What you should do — Can you change each "height" to "pixel height" in everything from the line containing "Given: Click the" down to the line containing "[x=128, y=110]", keeping all else the same, and return only those lines?

---------- The input

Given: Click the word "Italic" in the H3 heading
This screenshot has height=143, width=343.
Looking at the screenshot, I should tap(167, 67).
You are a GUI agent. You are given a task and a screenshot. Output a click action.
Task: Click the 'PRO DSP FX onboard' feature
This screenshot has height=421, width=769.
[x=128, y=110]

--------------------
---------- The input

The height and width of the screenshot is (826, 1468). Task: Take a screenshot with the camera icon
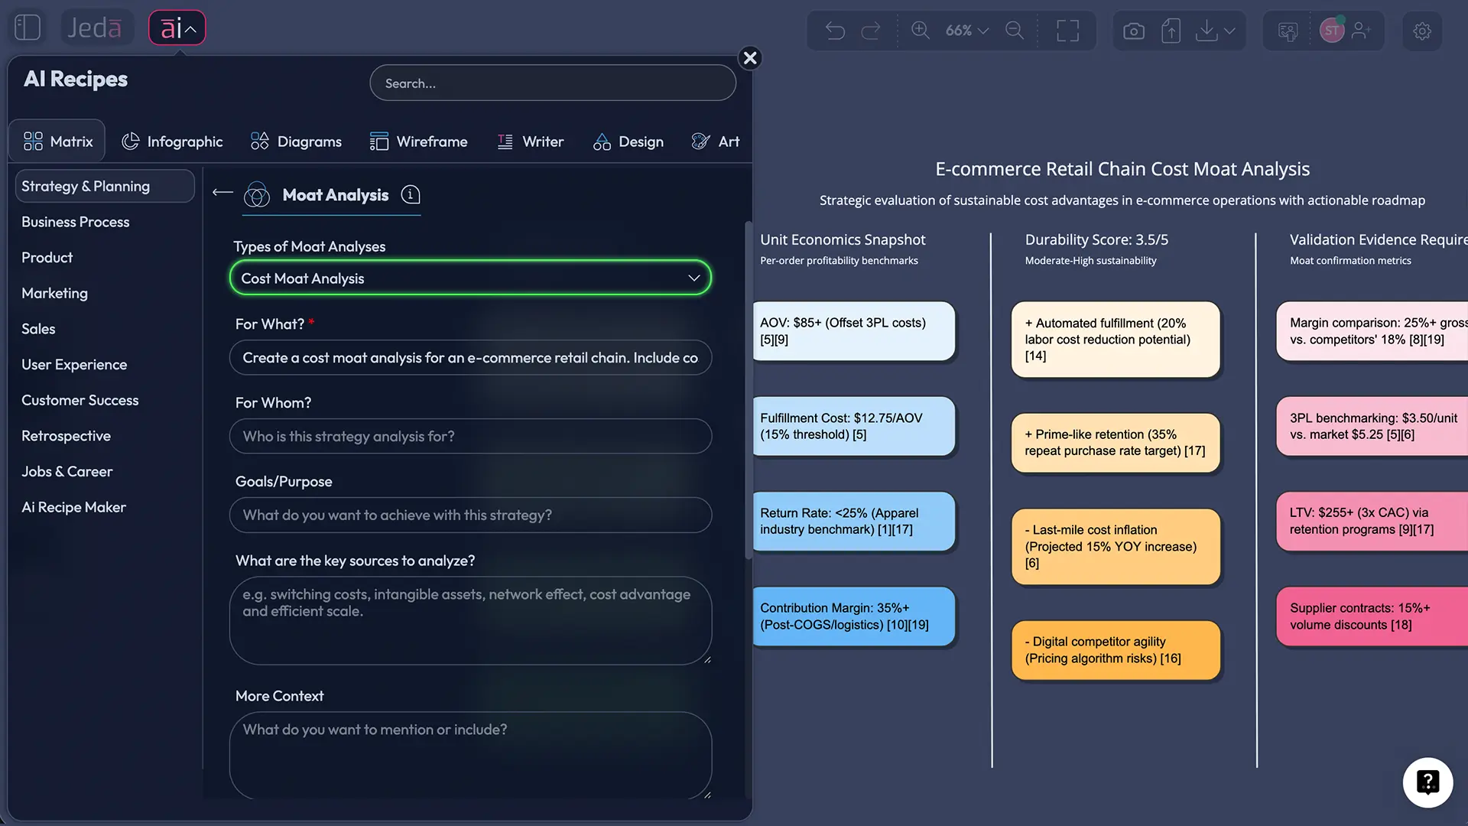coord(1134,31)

--------------------

Worked solution —
Given: Click the word "Italic" in the H3 heading
This screenshot has pixel height=143, width=343.
Looking at the screenshot, I should tap(167, 67).
You are a GUI agent. You are given a task and a screenshot. Output a click action.
Task: Click the 'PRO DSP FX onboard' feature
This screenshot has pixel height=421, width=769.
[x=128, y=110]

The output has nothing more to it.